## EXTRACT PROVIDED

--------------------

On the night of the birthday party, perhaps Cather began to see that she had underestimated Twain. “He has a style all his own,” she might have said to Edith Lewis that night when she got home, with her plaster statue under her arm, having taken a cab, feeling the extra expense justified by the lateness of the hour and the grandeur of the occasion.
13. WILLA CATHER AND ANNIE ADAMS FIELDS AND SARAH ORNE JEWETT
IN THE winter of 1907 and 1908, Willa Cather had gone from New York to Boston, where she was staying at the old Parker House. She was on assignment for McClure’s Magazine, which was to run a long series of pieces on the founder of Christian Science, Mary Baker Eddy. These pieces, originally written by the journalist Georgine Milmine, had been submitted in compelling but unprintable condition, and S. S. McClure had given his valued managing editor the job of verifying details, hunting down sources, and generally rewriting the thing. One day, Cather went to visit a friend, Mrs. Louis Brandeis, wife of the attorney and later justice. Mrs. Brandeis thought that Cather might like to meet some other friends of hers. They went on a little farther and it was in this way that Cather was ushered into the library at 148 Charles Street where Annie Adams Fields and Sarah Orne Jewett had a warm fire in one of the two fireplaces.

--------------------

## STUDY MATERIAL
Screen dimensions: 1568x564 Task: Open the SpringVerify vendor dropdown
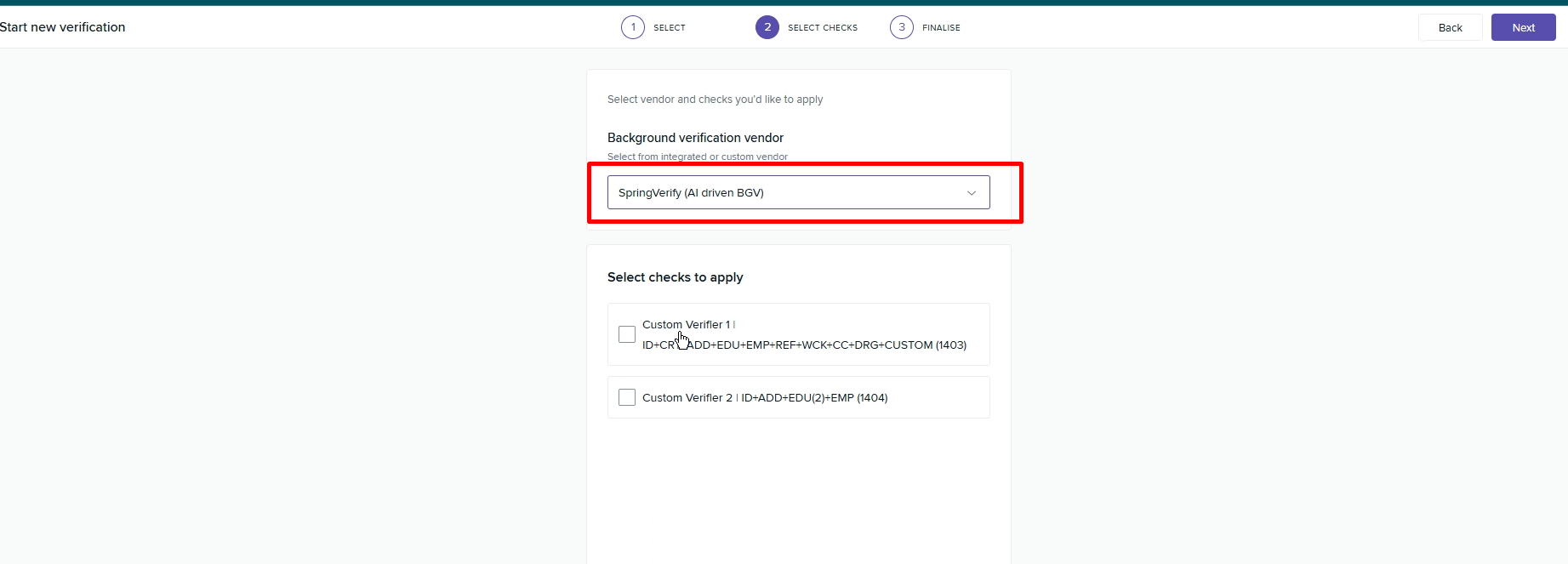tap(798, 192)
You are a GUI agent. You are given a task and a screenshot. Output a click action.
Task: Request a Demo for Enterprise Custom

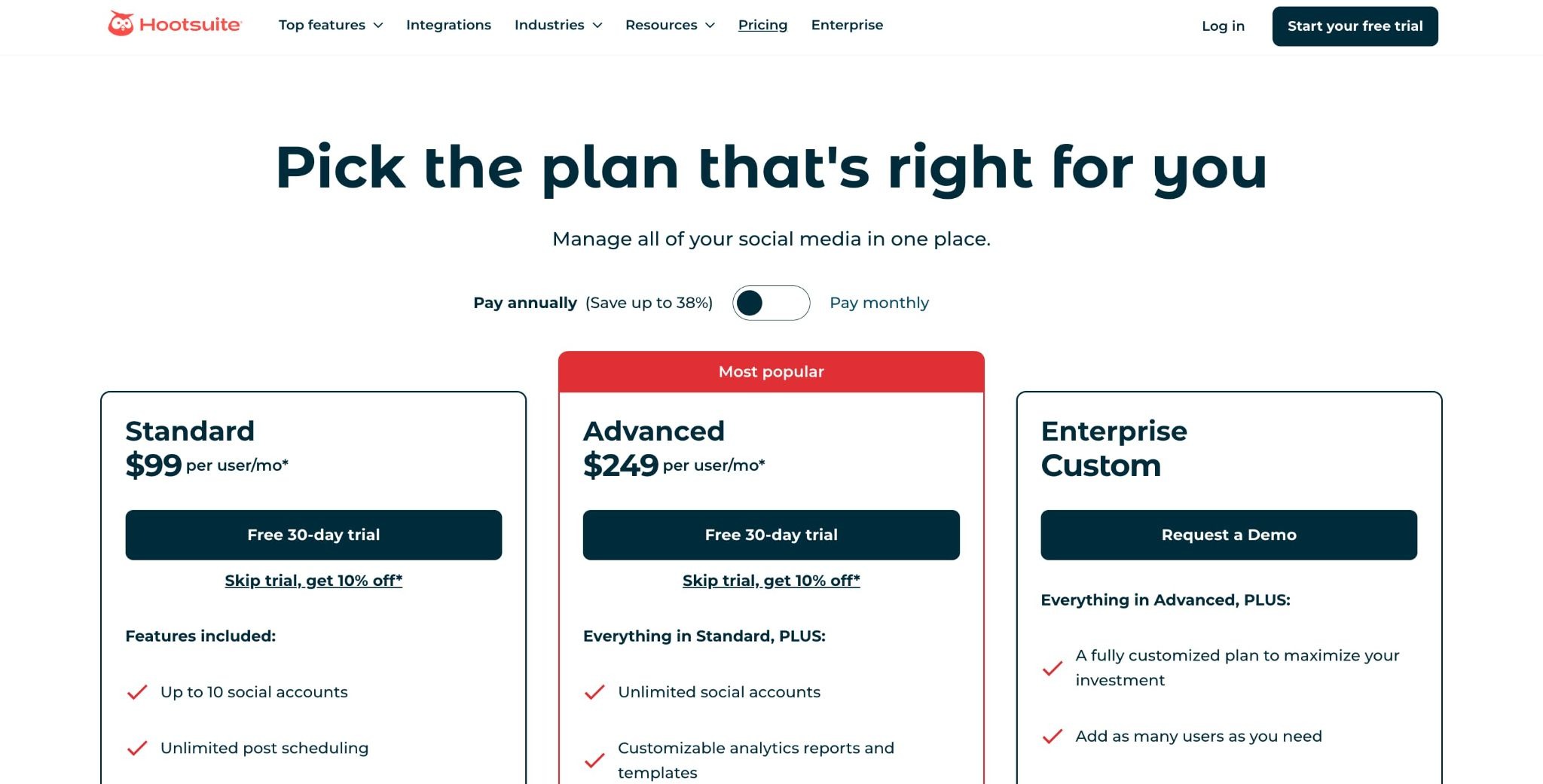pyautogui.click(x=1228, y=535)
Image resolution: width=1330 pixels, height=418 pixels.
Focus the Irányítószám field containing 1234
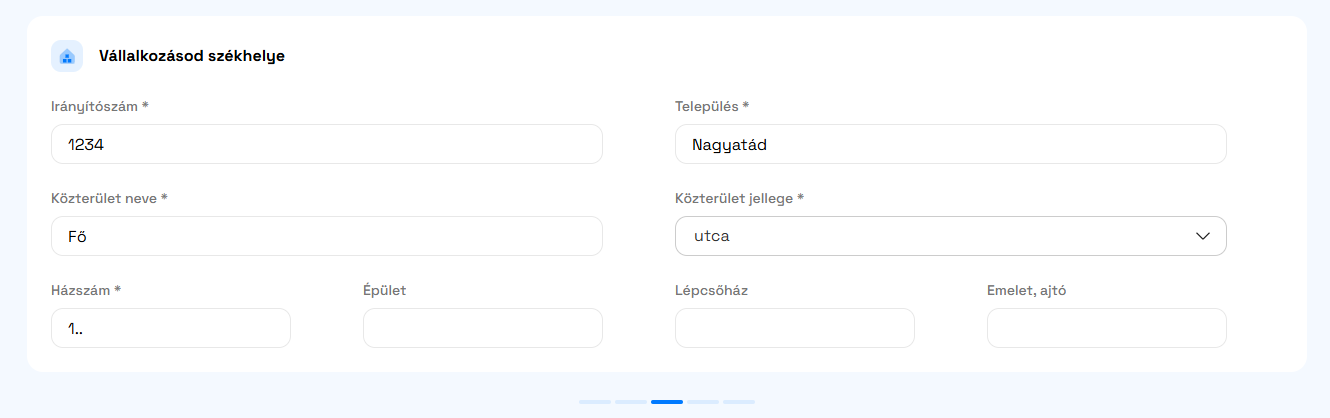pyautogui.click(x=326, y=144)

--------------------

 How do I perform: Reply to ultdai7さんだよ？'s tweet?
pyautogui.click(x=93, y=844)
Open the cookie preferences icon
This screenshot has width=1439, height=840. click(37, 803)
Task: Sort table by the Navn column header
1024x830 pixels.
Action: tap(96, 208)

--------------------

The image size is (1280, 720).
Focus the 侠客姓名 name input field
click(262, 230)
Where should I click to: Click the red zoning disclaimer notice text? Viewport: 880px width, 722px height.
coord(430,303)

--------------------

In the excerpt about Willa Cather above, answer each question:
(a) Where was Cather staying during her stay in Boston in the winter of 1907 and 1908?
(b) Which journalist originally wrote the pieces on Mary Baker Eddy?
(c) What was the address of the library where Annie Adams Fields and Sarah Orne Jewett had a warm fire?

(a) The old Parker House.
(b) Georgine Milmine.
(c) 148 Charles Street.